Elon Musk’s electric car maker Tesla is cutting about 9pc of its workforce, Mr Musk said yesterday, as it seeks to reduce costs without endangering the critical ramp up of production of its Model 3 sedan.

Tweeting pictures of an email he said had been leaked to media, Mr Musk said that the cuts were part of a simplification of Tesla’s management structure promised last month.

“As part of this effort, and the need to reduce costs and become profitable, we have made the difficult decision to let go of approximately 9pc of our colleagues across the company,” the email read.

“These cuts were entirely from our salaried population and no production associates were included, so this will not affect our ability to reach Model 3 production targets in the coming months.”

Tesla’s latest annual filing last December showed it had 37,543 full-time employees.

Up nearly 7pc earlier on Tuesday, shares of the company trimmed gains to stand 3.5pc higher at $344 by early afternoon.
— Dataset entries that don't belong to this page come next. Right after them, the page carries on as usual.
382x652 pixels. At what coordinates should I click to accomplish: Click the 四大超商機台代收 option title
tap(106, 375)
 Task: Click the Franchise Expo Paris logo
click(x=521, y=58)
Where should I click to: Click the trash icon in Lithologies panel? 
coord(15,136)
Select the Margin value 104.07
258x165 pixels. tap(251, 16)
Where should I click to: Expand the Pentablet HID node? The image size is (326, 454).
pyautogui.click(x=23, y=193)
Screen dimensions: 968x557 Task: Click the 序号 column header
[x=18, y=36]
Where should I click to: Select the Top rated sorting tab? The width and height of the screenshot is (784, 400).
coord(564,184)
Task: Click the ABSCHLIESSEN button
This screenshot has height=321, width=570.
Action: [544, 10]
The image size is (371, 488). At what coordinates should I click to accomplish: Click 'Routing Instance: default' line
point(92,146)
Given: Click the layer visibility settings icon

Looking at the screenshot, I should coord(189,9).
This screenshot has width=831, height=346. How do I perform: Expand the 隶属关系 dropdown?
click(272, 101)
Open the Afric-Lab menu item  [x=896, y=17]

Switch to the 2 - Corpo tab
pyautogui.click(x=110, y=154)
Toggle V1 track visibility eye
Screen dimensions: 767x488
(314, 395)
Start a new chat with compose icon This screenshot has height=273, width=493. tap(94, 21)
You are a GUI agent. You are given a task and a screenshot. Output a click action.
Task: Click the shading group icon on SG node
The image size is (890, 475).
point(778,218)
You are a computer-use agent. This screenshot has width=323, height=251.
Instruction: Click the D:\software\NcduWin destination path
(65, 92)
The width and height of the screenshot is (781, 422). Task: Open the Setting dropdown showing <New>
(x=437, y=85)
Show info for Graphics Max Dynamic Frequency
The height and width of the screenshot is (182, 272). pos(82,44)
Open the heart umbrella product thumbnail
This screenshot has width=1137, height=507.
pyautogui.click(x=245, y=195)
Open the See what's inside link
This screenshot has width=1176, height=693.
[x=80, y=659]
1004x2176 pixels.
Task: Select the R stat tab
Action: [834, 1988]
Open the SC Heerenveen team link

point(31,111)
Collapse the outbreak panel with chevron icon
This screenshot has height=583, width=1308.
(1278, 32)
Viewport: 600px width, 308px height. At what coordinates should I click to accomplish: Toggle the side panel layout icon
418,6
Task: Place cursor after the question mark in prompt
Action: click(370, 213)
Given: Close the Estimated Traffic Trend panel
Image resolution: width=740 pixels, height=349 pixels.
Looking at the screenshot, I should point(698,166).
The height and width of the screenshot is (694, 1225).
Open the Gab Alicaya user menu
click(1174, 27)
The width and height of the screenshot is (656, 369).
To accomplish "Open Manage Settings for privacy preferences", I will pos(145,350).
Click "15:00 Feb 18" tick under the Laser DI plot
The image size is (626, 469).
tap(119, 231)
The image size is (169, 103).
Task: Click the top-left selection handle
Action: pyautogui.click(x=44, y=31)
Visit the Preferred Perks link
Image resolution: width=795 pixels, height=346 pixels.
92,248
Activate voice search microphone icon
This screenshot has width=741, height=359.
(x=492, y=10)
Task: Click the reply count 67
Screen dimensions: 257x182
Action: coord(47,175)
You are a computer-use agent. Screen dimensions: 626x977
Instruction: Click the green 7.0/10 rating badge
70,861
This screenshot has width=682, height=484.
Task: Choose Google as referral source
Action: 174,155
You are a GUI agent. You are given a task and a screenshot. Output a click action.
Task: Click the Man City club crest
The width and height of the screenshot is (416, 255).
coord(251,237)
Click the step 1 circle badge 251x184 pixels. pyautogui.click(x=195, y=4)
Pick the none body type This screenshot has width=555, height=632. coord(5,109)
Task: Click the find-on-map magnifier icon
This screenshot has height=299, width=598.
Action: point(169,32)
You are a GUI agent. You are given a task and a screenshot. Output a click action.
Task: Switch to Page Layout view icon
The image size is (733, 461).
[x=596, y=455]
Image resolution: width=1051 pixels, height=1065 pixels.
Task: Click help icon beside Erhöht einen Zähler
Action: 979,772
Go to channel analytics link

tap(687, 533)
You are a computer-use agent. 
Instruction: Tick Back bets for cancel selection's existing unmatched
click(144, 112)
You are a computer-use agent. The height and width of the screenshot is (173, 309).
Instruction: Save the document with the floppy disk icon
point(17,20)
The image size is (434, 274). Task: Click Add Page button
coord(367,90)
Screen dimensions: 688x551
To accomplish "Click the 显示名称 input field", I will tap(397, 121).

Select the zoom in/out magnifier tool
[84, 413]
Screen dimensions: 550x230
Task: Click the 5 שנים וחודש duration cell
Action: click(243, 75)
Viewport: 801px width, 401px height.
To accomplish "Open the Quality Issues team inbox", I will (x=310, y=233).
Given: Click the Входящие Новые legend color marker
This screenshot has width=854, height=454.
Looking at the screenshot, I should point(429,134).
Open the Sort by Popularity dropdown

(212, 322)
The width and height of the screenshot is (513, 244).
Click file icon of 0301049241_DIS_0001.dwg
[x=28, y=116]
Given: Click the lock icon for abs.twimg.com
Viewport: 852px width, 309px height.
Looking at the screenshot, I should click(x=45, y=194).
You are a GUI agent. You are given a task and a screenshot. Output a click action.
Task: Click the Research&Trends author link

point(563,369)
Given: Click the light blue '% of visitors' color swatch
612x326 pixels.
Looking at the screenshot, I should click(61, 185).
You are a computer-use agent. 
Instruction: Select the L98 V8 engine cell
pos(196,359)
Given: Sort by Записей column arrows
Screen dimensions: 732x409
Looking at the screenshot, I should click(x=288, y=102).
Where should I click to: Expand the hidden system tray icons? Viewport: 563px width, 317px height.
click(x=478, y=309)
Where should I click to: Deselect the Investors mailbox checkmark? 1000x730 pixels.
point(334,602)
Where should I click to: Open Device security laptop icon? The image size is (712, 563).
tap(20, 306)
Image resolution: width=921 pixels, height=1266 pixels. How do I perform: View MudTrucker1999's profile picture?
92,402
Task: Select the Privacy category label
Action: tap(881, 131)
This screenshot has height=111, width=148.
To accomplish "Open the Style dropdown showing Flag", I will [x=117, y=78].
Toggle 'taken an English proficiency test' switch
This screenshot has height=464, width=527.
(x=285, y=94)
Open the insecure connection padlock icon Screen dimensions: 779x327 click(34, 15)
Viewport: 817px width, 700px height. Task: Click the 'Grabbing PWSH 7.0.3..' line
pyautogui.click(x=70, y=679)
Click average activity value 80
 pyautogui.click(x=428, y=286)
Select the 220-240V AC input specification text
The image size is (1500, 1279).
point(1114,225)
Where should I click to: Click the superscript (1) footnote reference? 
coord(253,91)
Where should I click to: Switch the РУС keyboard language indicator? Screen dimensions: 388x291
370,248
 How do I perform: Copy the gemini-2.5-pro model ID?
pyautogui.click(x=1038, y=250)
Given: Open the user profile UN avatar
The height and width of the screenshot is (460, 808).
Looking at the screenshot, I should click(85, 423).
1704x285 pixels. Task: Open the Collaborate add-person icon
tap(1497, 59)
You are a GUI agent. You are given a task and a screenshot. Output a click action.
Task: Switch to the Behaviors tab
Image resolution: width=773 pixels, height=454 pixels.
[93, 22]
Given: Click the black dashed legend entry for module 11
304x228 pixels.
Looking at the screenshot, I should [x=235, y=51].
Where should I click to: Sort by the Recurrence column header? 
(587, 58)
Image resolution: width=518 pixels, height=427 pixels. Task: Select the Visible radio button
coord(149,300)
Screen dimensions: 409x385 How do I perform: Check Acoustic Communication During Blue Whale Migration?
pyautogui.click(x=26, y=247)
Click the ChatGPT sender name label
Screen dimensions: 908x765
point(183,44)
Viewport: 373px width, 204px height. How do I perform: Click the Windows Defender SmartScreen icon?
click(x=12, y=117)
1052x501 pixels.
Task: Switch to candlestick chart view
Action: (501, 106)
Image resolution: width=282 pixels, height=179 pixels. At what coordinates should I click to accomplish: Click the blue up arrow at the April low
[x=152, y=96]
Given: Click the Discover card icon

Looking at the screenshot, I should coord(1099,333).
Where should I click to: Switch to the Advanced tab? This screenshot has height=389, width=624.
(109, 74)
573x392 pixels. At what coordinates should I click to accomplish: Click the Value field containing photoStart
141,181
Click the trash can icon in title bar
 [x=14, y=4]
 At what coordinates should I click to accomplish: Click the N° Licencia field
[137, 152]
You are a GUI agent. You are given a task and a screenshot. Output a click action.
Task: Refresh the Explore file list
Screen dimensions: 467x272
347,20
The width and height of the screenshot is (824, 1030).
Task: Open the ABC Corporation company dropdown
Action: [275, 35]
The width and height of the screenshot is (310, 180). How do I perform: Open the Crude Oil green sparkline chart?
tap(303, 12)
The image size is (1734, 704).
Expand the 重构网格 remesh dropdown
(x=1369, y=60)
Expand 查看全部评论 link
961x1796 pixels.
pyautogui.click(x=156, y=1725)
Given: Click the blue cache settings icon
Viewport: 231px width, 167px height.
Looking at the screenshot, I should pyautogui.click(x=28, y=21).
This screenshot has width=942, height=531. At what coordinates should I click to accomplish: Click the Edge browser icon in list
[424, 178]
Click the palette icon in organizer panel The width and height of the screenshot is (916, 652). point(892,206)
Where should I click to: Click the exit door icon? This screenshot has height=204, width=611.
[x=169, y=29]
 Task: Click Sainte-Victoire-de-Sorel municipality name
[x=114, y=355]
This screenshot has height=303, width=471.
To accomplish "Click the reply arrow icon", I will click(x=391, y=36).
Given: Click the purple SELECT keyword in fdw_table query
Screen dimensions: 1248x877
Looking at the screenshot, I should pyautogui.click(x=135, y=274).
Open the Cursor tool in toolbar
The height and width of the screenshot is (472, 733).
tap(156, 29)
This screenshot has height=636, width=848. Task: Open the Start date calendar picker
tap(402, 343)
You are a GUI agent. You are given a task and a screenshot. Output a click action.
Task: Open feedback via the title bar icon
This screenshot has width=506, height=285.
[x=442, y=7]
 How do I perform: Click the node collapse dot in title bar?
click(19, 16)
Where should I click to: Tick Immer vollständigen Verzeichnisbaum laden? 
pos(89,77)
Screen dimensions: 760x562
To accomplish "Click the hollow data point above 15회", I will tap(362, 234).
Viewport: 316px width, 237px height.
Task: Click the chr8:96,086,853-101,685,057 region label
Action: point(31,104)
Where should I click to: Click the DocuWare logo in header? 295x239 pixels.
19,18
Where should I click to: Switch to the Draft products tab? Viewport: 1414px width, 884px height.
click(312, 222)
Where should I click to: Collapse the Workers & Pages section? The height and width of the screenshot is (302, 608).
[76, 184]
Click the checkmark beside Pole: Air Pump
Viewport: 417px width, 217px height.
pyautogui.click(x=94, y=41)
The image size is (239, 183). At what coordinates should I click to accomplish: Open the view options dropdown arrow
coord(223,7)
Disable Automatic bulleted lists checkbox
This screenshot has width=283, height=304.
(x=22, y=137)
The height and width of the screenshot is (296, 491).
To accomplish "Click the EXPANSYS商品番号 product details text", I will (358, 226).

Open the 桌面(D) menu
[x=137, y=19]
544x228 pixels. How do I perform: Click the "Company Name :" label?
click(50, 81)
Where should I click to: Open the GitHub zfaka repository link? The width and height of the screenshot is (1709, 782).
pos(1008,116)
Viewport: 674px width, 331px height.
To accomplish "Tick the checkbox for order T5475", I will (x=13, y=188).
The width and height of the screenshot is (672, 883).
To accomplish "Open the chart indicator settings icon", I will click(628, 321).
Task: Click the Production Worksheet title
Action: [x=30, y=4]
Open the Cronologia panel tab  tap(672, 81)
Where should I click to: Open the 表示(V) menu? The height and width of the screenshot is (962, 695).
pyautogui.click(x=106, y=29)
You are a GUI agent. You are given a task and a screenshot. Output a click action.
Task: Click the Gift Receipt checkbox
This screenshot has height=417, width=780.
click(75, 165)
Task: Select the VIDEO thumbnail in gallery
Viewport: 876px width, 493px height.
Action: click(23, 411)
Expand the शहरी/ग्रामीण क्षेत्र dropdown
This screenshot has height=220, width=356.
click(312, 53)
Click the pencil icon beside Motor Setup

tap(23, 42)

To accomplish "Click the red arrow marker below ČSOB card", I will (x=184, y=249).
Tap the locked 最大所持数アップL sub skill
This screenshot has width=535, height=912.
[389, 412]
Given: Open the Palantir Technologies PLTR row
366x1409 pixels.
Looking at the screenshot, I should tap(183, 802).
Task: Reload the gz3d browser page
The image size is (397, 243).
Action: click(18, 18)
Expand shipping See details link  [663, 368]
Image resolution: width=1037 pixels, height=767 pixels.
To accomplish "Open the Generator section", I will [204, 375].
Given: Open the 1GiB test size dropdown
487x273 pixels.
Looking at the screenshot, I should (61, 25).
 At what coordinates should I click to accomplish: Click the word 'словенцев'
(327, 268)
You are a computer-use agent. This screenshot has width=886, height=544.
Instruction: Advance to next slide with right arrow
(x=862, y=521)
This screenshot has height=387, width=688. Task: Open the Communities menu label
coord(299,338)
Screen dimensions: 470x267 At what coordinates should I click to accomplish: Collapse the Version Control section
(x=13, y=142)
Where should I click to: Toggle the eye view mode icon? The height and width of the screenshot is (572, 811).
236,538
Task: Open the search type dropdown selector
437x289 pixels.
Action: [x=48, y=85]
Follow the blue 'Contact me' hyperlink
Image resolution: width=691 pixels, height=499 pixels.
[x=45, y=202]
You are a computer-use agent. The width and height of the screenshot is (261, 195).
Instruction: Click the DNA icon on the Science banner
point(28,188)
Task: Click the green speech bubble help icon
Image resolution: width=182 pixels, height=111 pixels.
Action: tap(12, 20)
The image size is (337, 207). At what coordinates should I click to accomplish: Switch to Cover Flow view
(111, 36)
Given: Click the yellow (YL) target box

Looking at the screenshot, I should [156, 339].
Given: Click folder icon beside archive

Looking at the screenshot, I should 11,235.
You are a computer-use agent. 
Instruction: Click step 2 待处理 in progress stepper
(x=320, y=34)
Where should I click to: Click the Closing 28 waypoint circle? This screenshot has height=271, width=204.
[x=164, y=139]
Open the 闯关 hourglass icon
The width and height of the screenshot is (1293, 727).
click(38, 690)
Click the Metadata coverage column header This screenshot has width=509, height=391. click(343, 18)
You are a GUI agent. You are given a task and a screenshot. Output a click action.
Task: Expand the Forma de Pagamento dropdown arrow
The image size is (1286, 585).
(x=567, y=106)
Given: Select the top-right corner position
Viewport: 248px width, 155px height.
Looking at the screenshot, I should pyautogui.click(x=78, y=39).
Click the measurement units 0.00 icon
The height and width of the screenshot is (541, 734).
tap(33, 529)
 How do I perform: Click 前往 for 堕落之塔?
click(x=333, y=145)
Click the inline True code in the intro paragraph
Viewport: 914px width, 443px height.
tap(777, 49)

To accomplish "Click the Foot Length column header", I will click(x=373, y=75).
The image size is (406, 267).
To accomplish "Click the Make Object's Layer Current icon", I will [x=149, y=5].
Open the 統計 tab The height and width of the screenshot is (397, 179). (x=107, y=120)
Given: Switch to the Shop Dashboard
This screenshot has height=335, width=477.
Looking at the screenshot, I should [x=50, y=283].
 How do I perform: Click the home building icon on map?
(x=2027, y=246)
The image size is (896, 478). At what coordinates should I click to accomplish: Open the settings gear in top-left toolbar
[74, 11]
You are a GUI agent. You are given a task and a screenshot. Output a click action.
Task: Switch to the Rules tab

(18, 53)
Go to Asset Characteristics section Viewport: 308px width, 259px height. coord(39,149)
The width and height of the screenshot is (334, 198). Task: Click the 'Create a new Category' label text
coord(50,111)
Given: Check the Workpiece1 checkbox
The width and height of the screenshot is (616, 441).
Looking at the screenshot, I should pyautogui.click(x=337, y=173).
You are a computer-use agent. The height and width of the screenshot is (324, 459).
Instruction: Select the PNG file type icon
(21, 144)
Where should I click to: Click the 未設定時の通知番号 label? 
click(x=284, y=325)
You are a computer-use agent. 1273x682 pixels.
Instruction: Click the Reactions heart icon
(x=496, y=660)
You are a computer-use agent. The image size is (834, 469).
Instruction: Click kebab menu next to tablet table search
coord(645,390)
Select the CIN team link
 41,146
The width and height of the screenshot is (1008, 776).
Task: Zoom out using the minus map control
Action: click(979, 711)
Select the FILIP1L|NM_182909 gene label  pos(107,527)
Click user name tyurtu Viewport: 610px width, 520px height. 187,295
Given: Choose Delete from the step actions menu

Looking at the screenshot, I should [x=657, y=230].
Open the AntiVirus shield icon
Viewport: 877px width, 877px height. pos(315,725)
Yesterday Mr Musk said Tesla’s Autopilot driver assistance system will get full self-driving features following a software upgrade in August.

Autopilot, a form of advanced cruise control, handles some driving tasks and warns those behind the wheel they are always responsible for the vehicle’s safe operation. But a spate of recent crashes has brought the system under regulatory scrutiny.

“To date, Autopilot resources have rightly focused entirely on safety. With V9, we will begin to enable full self-driving features,” Mr Musk said.

He said an autopilot issue during lane-merging is better in the current software and will be fully fixed in the August update.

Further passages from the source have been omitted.